My design is good and I’m really chuffed with the freelance and personal sites that I’ve been producing. I’ve embraced a clean, minimal style and I get a fair amount of freelance enquiries so I’m pretty confident people like my work. If I had one negative it would be that my design isn’t versatile enough, this is something I’m working on.

I feel like I’ve changed a lot as a person. My speaking skills are much better and if I’m confident in what I’m thinking I’ll speak up and make myself heard. My English Language has improved both spoken and written. My spelling and grammar has improved significantly and writing is something I now really enjoy.

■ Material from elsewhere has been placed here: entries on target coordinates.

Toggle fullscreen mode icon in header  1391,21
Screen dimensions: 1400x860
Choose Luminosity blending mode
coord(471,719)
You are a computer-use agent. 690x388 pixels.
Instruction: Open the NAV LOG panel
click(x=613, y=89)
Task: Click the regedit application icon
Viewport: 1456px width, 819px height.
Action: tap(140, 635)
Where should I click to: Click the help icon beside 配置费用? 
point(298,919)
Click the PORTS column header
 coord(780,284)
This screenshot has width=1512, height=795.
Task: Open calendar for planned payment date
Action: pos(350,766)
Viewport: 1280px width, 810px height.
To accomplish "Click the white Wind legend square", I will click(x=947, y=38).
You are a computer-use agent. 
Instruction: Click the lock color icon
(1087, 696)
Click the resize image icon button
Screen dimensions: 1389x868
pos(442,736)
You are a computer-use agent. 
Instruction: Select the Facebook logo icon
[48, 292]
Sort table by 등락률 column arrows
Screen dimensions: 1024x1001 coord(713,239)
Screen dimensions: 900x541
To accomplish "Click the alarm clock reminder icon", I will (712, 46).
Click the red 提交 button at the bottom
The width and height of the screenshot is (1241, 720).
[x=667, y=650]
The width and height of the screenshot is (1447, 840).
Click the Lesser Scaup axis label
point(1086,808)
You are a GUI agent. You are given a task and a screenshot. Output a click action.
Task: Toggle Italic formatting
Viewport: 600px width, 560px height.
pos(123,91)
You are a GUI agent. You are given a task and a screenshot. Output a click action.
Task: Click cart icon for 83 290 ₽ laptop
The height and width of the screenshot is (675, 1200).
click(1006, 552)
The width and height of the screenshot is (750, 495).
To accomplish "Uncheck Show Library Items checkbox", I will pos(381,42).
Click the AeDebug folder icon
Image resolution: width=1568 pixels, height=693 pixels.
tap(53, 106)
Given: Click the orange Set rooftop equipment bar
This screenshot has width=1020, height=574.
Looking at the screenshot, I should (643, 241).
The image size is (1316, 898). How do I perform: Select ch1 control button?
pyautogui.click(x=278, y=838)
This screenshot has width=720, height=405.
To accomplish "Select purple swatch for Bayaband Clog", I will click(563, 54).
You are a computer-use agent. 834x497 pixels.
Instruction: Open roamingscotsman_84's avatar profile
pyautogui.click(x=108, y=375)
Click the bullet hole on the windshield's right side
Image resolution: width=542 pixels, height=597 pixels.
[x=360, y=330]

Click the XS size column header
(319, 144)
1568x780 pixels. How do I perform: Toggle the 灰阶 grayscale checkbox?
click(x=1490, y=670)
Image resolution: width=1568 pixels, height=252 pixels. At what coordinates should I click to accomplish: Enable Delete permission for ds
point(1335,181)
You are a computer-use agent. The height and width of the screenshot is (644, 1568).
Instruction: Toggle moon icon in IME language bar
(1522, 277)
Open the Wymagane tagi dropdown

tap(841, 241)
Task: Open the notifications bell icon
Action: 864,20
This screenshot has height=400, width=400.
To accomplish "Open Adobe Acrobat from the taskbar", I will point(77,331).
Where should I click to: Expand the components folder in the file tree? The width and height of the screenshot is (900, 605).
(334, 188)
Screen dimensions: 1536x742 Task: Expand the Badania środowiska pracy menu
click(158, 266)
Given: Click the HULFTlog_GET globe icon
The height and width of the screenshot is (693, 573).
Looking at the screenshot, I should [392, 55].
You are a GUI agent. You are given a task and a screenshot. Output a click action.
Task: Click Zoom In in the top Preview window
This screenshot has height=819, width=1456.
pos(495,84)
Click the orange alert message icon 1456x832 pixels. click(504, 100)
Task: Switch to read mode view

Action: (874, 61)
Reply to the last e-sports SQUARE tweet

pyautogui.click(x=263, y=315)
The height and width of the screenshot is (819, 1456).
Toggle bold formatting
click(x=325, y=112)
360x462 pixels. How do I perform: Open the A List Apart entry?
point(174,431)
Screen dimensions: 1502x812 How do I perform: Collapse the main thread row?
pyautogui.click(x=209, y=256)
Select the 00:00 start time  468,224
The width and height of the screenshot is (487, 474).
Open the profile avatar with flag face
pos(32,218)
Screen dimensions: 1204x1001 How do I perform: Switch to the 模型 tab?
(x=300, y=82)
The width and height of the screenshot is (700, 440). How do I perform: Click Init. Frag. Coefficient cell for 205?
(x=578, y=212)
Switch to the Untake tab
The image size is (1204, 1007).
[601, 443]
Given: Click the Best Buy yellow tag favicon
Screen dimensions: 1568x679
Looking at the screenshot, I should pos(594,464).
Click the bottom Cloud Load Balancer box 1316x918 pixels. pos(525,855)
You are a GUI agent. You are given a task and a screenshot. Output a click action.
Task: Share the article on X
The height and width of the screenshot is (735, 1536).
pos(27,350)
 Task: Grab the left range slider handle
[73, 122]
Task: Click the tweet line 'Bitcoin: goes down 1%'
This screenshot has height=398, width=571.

I’ve come a long long way since university but there is still so much further to go. I thought that once I graduated things would get easier, but they most certainly don’t. The most challenging and biggest learning curve of my uni/work career was certainly the first year of employment. I didn’t really have a clue and it’s only these last six months I’ve started to feel comfortable with myself at work. I wrote a blog post about that.

I got it into my head a short while ago about being desperate for promotion to a mid-weight position (I’m currently a junior). I thought lots about this and after a few tough weeks at work I kind of changed my mind. I don’t feel I’m ready for it yet.
I have seen people in mid-weight or even senior positions who have been working as long as I have, it’s a bit ridiculous and they wouldn’t last five minutes if they came to work at McCann in those positions. I’m chuffed I’m working at a high industry level and alongside some very talented people. My biggest aim is to become more skilled and the junior position allows me to obtain maximum help and advice from my lead developer. My time will certainly come but I don’t want to rush things and hinder my career.

So I’m looking forward to the next few years of my career. I hope you are too!